[DOCUMENT EXCERPT]:

= Turbo (finance) =

A turbo is a leveraged financial derivative first introduced by Goldman Sachs in 2004. They are tradable by institutional and private investors and have characteristics similar to contracts for difference and covered warrants. Turbo's are popular in Germany and the Netherlands. Société Générale SA and BNP Paribas are among the top issuers in Europe.

==Characteristics==
The most important characteristic of a turbo is the strict connection of its value to the price of the underlying asset, which is generally a stock or an index. The value of the underlying stock is multiplied by the leverage value to give the value of the turbo. Unlike other financial derivatives, the leverage of a turbo is kept constant on a daily basis. However the issuer can change the leverage by a predetermined fixed procedure.

The rationale of a rolling turbo arises from a combination of a predictable course process of the base value stock and the promise of a proportionally higher profit than would be possible with the purchase of the base stock. Rolling turbos also offer the possibility of speculating on falling quotations. On the DAX rolling turbos with leverages between 5 and 35 are offered.

==Comparison to other derivatives==
- Its lifetime is usually not time-limited.
- Unlike financial derivatives that are forced to terminate after severe exchange rate fluctuations, the risk of a catastrophic loss is smaller.

==German regulations==
In Germany the profit that private investors make from a rolling turbo is subject to tax. The investor must also comply with the German § 37d securities trading law.

[GIVEN PROBLEM]:
Render this sentence from the passage on turbos in French: "In Germany the profit that private investors make from a rolling turbo is subject to tax." The items that follow have no connection to the passage on turbos.

[EXTRACTED ENTRIES]:

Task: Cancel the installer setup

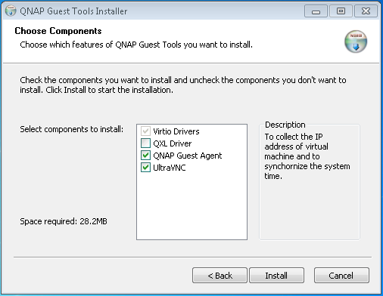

---

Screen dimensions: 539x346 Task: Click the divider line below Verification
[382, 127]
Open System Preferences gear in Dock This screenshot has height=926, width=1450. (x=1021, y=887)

[FINAL RESULT]:
En Allemagne, le bénéfice que les investisseurs privés tirent d'un turbo roulant est soumis à l'impôt.